Around midnight, the full moon bled through the window, casting the room in a pale, blurred glow. The air turned cold, a smell of paint filled the room. Damien crouched in his bed, clutching the blanket to his chin.
And then he heard it.
One knock at the door.
Just one.
Damien frowned, eyes half open, “The boy… still working?”
His eyes, heavy with sleep, flicked toward the door. His breath caught in his throat — there, inside the room, stood the boy. Damien rubbed his eyes, blinked hard. The figure was gone.
“A dream,” he muttered. “Just a dream.”
Knock.
Small knuckles on hard wood.
Again. Just one.
Not at the door. From the bookshelf this time. Damien snapped his head around — and froze. The boy sat perched atop it, feet dangling, heels pounding the wooden doors. His head tilted at an unnatural angle, his grin stretched too wide, his eyes fixed on Damien with a piercing stare.
“I’m done, sir,” the boy rasped. “Can I have something to drink now?”
The laugh that followed was brittle, dry, like sandpaper scraping glass.
Damien jerked up, inching toward the door, but the floor was icy cold beneath his feet, numbing him, rooting him in place. The paint fumes grew heavier, suffocating him.
And then — the boy vanished from the shelf.

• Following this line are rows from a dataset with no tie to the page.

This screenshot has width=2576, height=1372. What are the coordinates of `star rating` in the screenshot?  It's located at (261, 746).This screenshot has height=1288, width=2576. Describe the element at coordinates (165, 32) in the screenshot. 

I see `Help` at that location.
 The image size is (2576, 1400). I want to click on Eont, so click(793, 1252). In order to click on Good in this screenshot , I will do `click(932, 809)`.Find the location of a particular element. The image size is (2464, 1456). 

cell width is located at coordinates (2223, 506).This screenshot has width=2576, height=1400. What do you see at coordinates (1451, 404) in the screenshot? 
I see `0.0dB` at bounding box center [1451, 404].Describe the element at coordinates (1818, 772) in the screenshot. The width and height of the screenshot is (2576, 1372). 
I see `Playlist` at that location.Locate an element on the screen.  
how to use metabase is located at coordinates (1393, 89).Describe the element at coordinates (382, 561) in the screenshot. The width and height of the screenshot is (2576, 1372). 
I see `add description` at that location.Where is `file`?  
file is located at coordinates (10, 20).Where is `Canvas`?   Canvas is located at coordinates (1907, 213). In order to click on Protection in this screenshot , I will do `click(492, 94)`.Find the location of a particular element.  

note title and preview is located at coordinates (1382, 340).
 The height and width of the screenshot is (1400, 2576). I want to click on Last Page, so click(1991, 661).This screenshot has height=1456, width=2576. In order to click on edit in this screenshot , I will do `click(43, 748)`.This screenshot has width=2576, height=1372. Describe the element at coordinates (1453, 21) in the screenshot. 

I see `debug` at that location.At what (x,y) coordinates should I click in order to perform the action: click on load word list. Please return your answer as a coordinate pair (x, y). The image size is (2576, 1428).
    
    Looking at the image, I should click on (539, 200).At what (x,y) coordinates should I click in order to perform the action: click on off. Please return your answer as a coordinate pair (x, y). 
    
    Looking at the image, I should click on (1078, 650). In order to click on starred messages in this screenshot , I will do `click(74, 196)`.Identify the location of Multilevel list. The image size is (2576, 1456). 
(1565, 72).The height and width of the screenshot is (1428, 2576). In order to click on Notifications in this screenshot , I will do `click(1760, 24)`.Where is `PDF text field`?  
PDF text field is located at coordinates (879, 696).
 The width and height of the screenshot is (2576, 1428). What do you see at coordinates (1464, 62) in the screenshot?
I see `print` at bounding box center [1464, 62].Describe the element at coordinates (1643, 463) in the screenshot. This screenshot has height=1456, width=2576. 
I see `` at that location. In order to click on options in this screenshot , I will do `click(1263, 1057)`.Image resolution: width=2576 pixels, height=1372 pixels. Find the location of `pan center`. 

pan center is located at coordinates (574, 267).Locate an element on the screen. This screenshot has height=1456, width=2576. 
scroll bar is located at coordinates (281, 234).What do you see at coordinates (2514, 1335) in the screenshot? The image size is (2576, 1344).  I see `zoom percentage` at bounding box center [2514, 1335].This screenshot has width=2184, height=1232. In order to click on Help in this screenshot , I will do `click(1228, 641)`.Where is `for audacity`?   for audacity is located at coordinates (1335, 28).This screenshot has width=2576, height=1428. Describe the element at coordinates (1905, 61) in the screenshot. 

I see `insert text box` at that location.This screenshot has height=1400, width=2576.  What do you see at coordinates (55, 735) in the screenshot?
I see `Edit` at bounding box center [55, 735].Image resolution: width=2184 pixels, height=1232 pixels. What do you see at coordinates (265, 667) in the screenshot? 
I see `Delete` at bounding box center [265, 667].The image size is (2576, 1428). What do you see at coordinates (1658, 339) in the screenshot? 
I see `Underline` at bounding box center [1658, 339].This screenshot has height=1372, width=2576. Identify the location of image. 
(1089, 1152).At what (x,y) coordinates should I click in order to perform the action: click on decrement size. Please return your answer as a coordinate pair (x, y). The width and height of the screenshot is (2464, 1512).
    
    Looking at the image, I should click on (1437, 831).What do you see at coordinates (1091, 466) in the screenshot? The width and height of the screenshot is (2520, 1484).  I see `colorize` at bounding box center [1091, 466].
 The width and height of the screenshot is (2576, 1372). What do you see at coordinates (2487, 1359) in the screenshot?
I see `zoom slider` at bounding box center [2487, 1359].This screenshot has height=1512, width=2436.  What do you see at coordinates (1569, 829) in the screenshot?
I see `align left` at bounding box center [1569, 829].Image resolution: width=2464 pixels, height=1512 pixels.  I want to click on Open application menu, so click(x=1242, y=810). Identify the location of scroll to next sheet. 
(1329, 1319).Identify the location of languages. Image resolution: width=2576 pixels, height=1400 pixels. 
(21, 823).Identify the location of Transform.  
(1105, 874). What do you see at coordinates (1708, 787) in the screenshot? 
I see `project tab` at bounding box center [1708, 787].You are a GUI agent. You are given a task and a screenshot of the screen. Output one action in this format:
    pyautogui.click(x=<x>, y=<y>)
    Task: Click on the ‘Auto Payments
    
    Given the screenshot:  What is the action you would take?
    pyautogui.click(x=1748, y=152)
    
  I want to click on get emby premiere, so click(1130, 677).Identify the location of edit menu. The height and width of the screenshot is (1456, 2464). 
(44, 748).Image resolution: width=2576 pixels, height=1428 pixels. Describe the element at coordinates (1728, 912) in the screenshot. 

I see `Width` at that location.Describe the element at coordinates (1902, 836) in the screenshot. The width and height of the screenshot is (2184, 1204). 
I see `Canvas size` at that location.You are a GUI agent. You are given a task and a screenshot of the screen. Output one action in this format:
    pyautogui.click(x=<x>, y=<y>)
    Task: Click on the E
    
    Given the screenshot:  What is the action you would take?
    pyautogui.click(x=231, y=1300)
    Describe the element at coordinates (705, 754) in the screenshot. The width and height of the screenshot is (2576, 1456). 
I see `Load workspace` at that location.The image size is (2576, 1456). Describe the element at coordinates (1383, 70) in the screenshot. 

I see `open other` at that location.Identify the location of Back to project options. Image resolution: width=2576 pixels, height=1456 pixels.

He dared a glance at the door, clinging to a faint hope of escape. But the boy stood there now, blocking it. His face was hard, his breath heavy, his eyes burning holes through Damien. When he spoke, it was no longer a child’s voice but something guttural, ancient.
“You promised,” it growled. “I can have anything I want.”
Damien collapsed to his knees. Hands pressed together, trembling, he begged, “Forgive me… please. Let me go.”
The boy’s expression shifted — years of anger, years of hunger, years of torment etched into it. Damien lowered his gaze. He saw the boy’s feet — raw, bleeding, caked with dirt — the endless miles walked barefoot under the sun.
A scream ripped through the house, echoing down that desolate corner of town.
Nobody heard it.
The next morning, Damien woke to find the novel on his bedside table. He let out a dry chuckle. “Just a nightmare, I really should stop reading horror.”
But the words died in his throat when his eyes shifted to the patio — where the boy’s body sat slumped in the shadow, eyes wide open, utterly still.
The police arrived and carried it away. The report was dismissive: unknown minor, dead from heatstroke and dehydration.
No one ever knew the truth.
From that day forward, Damien never dared to touch the fence. His house remained spotless, his garden immaculate, but the white picket fence stood untouched — its paint peeling, its boards weathered, a scar against the perfection.
In the silence he once cherished, he sometimes heard the boy’s frail whisper on the wind, “Sir… can I have some water?”
On darker nights, when he lay sleepless, he heard something worse — a knock at the door.
Just one.
Epilogue
Now, by the entrance, Damien keeps a jar filled with water on a small table. No one must ever pass his house thirsty again. It is his offering, his penance, his fragile hope that the whispers will fade, that the knocking will stop, that life might one day return to normal.
But deep down, he knows it never will.